The Oscars, as we all know, are tremendously flawed. First, the very concept that one film is actually better than another in a measurable way is pretty ridiculous at the level of "No Country for Old Men" and "Let There be Blood." We all know it's a matter of taste. And winning an Oscar can be a product of a marketing campaign, a political statement or acknowledgement of a long career.

But I watch them out because of what they represent to me personally – a sign of community. In the 1970s it was easy to be into sports or cars, the interests that seemed to be stereotypically linked to young men, but not something like the movies.

When I was going to junior high, high school and college I lived in a small Massachusetts town called Granby. It's the type of place that was close enough to be the target of white flight types from Springfield seeking a "country" lifestyle and yet in the 1970s still small enough not to have its own grocery store.

If you were a kid living on a small farm with obligations especially in the summer, going to the drive-ins or year-round theaters was a rare treat rather than the norm. And your development as a movie fan was definitely held hostage to what kind of programming your local television stations had.

Thankfully WWLP had movie shows presided over by a local uber-fan named Hal Stanton, who ran a lot of classic comedy. And the NBC affiliate in Hartford had a Saturday night horror film show that was lame – its host was a voice over who was only seen through a series of slides! – but showed a ton of Universal horror.

None of my friends were into movies the way I was and when I began a fanzine it wasn't an effort to seek local readers as much as it was to plug into the network of fans who published other 'zines.

I haunted the newsstands for copies of "Variety," various monster magazines, "Sight and Sound," "Films in Review," and "Larry Ivie's Monsters and Heroes." What I couldn't afford I would read as much as I could before I had to leave.

And despite the fact the Oscars wouldn't never have had Christopher Lee, Peter Cushing or Vincent Price as presenters – my interest in horror films manifested itself pretty early – I watched them because they were a mainstream symbol of something that seemed to me to be almost underground: a love of film.

So despite the fact that many many years since then I've groaned at the silly production numbers or wondered why someone has to be near death before they give him or her a special Oscar, I watch them.

Which leads me to this year's winner for best animated feature.
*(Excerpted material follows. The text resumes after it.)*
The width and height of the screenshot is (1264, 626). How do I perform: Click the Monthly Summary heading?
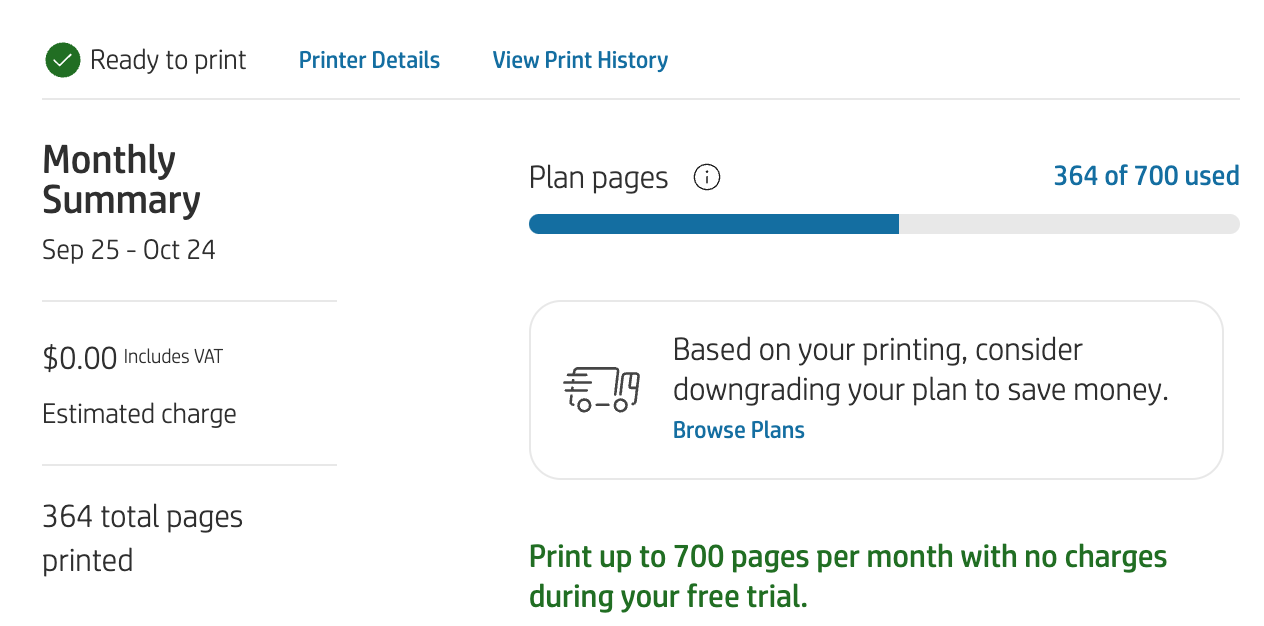[x=121, y=180]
In a perfect world the Oscar should go to a film that advances the industry. And while I loved "Ratatouille," it should not have received the award. "Persepolis" should have.
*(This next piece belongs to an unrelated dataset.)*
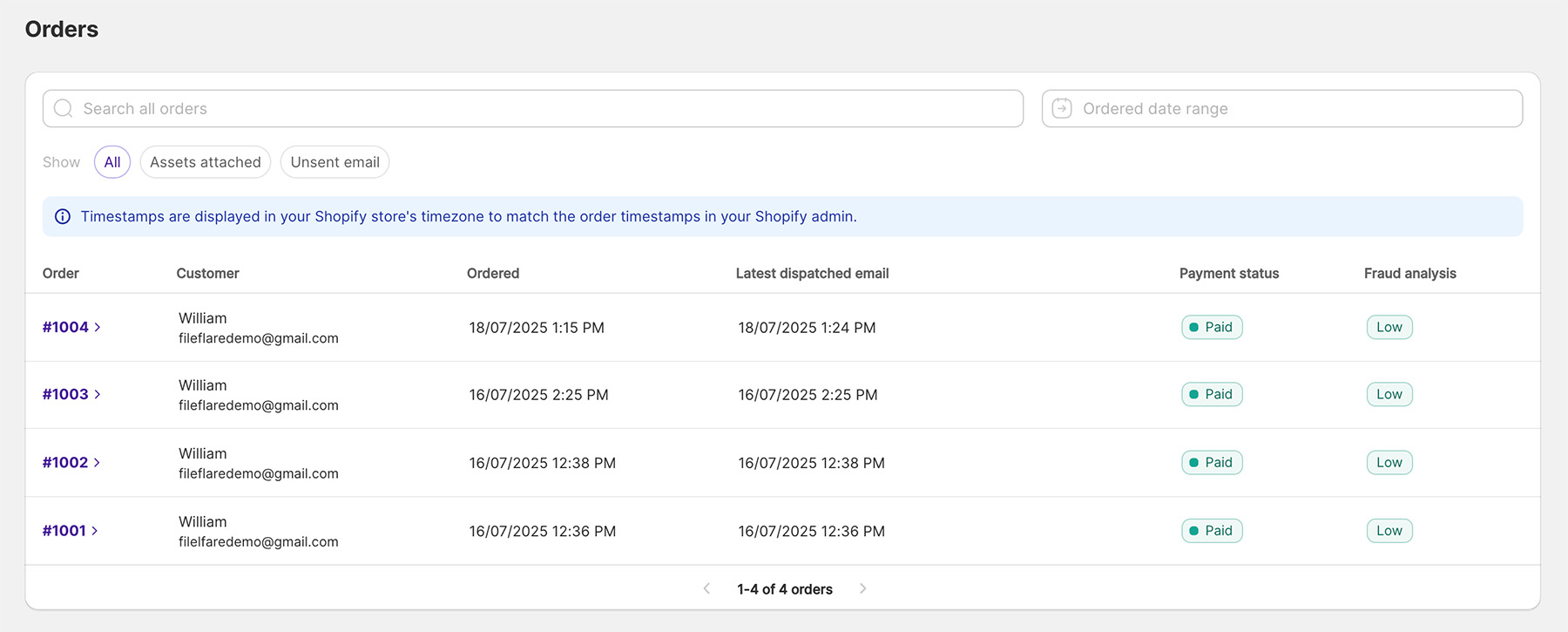Toggle the Assets attached filter
This screenshot has width=1568, height=632.
[x=205, y=162]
In this case, while "Ratatouille" was an wonderfully animated and realized film that actually had some good laughs, it didn't push animation into any new place and "Persepolis" did so with a story that was a genre-breaker and highly stylized animation that was expertly done.
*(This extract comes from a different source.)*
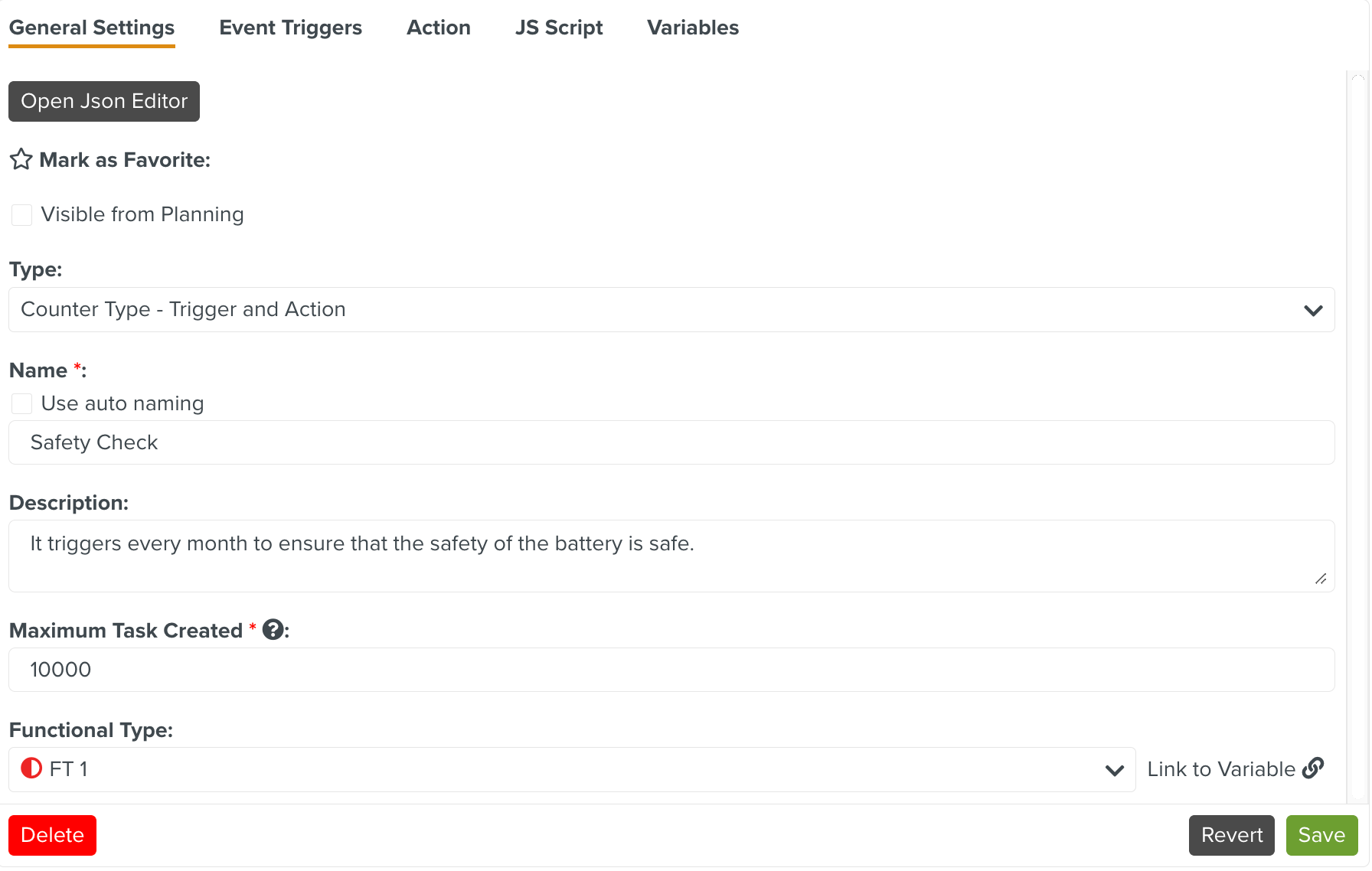Image resolution: width=1372 pixels, height=871 pixels.
Task: Click the Mark as Favorite star icon
Action: pyautogui.click(x=21, y=159)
We need genre-breakers in animation if we ever want to see the medium used to tell different kinds of stories. Hey I love funny animals, but I also love surprises.

As long as I'm posting on animation, let me just say the extended director's cut of "Beowulf" with "violence that couldn't be shown in theaters" is a move worthy of Barnum. The difference as far as I could tell is about a minute of running time and while one minute can be enough time to show an image that packs a nasty punch, I didn't see anything. Did you?

And in the extras, no one refers to animation. The phrase used to described how the film was made was "performance capture." What a crock!

© 2008 by Gordon Michael Dobbs

2 comments:

Mark Martin said...

OK, I'm gonna bitch at you now. Somebody has to do it!

Why did you waste 2 hours watching Beowulf again? You know there are a zillion other things you coulda shoulda done!

OK, I'm done now.

No wait - no I'm not!

We'll talk about this later, "offline"!

Mike Dobbs said...

Watching Beowulf again was work....I used that review in my DVD column at the newspaper. I do these things for reasons Mark, really!